Bush’s Bookend

How will W's library—and his think tank—shape his legacy?

by

In August, Karl Rove addressed the prevailing view that historians will judge President Bush an abject failure. In the pages of the right-wing National Review, Rove wrote: “I believe history will provide a more clear-eyed verdict on this president’s leadership than the anger of current critics would suggest. President Bush will be viewed as a farsighted leader who confronted the key test of the 21st century.” It’s not surprising that Rove would say so. His own legacy is inextricably tied up with that of his former boss. But Rove also may be hinting at something else-perhaps a plan to ensure that the history of the Bush presidency is written by its boosters.

Rove has taken a keen interest in the planning of the George W. Bush Presidential Library at Southern Methodist University in Dallas, even injecting himself into such minutiae as the size of the library’s auditorium. He spent time examining other presidential libraries. As it turns out, the Bush library will boast one feature that no other presidential library has-a think tank.

While many of Bush’s presidential records will be kept hidden from historians, thanks to an executive order signed in 2001, the doors of the library’s policy institute will likely be flung open for those friendly to Bush’s ideology.

The idea is, “They’re going to try to generate the next generation of policies for the Republican Party,” says Benjamin Hufbauer, author of Presidential Temples: How Libraries and Memorials Shape Public Memory, “and I think they wouldn’t mind if a historian was in residence giving talks or writing books about the good things, from their perspective, the Bush administration has done.”

The library could cost as much as half a billion dollars. With that kind of money, the think tank could place big names on the payroll, including members of the Bush administration and other loyalists in academia or the media. The Institute for Democracy-as some Bush insiders are calling it-could someday rank in the big leagues with the Brookings Institution and the American Enterprise Institute.
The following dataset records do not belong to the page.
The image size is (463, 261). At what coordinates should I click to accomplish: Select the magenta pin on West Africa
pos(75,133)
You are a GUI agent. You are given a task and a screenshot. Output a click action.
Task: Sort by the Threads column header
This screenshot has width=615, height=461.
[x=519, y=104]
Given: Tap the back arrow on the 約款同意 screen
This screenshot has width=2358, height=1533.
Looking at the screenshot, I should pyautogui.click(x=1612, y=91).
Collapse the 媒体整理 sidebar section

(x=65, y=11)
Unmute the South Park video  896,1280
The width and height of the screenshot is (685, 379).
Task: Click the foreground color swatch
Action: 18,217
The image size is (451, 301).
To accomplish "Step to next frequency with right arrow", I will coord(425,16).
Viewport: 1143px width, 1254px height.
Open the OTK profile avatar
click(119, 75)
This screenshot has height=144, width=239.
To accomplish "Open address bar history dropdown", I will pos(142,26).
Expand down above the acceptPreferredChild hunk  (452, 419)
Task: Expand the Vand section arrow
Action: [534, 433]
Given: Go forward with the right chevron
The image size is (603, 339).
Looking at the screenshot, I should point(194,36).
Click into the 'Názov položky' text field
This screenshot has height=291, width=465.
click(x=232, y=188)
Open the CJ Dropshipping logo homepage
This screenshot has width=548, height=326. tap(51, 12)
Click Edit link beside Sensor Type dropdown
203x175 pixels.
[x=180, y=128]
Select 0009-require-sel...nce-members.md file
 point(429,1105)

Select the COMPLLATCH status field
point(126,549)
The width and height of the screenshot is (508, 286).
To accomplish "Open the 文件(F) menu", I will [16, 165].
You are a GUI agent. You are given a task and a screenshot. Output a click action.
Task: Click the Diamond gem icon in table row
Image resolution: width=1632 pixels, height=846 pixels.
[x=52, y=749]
It’s somewhat ironic that the Bush administration-known for subjugating policy to politics and the permanent campaign-would create the first presidential library with a policy think tank attached. That has led some critics to wonder if the think tank will engage in genuine policy innovation or mainly try to shape Bush’s legacy. Either way, it has the imprimatur of a university, Laura Bush’s alma mater, Southern Methodist University.

“A very clever cloak is they got it at SMU, a very prestigious university . . . The prestige rubs off,” Hufbauer says.

The commingling of academia and politics has irked some SMU faculty and members of the United Methodist Church, who unsuccessfully tried to nix the deal. According to an agreement between SMU and the Bush library foundation, the policy institute will be governed by a board appointed mostly by the foundation board members-including Marvin Bush (the president’s younger brother), Don Evans (a Bush pal and former secretary of commerce), and Craig Stapleton (a Bush cousin). The institute will have sole authority to select fellows. Dennis Foster, president of the SMU faculty senate, says administration officials have insisted that the library and policy center will be “nonpartisan” and “not a monument.” Possible conflicts of mission “between the university and the think tank” have not been addressed, Foster says.

Construction won’t begin until 2009, but Bush think tank fellows could set up before the president exits the White House. “I expect the institute to have some kind of life relatively soon,” Foster says. “From what Bush has said, he’s eager to get started.”